▶ _Problem to solve_
Task for the records below: copy exactly, and only, the line containing "Viewport: 756px width, 540px" and every line after it to the end, with pictures left out.

▶ _Materials provided_

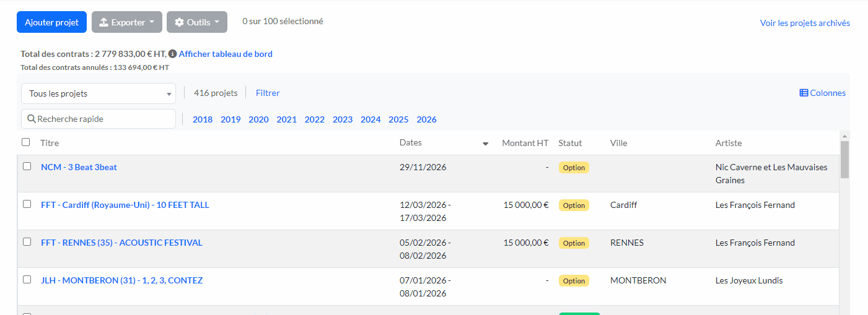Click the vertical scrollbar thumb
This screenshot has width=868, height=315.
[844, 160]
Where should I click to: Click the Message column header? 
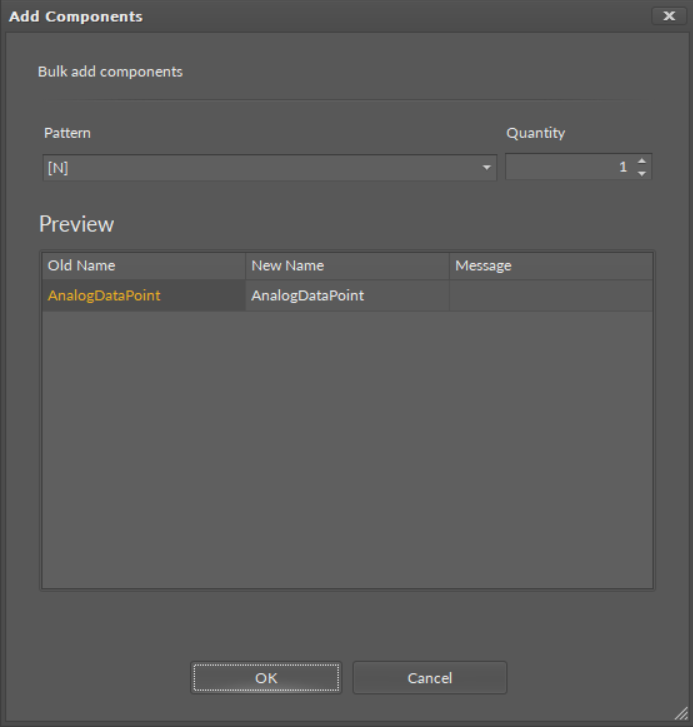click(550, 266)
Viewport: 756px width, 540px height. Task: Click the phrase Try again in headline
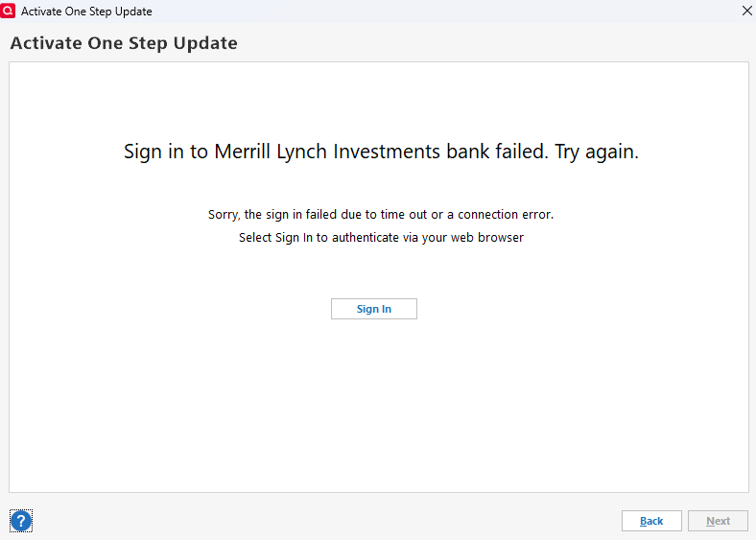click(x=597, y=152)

▶ _Exercise response_
Viewport: 756px width, 540px height. Task: Click the phrase Try again in headline
click(x=597, y=152)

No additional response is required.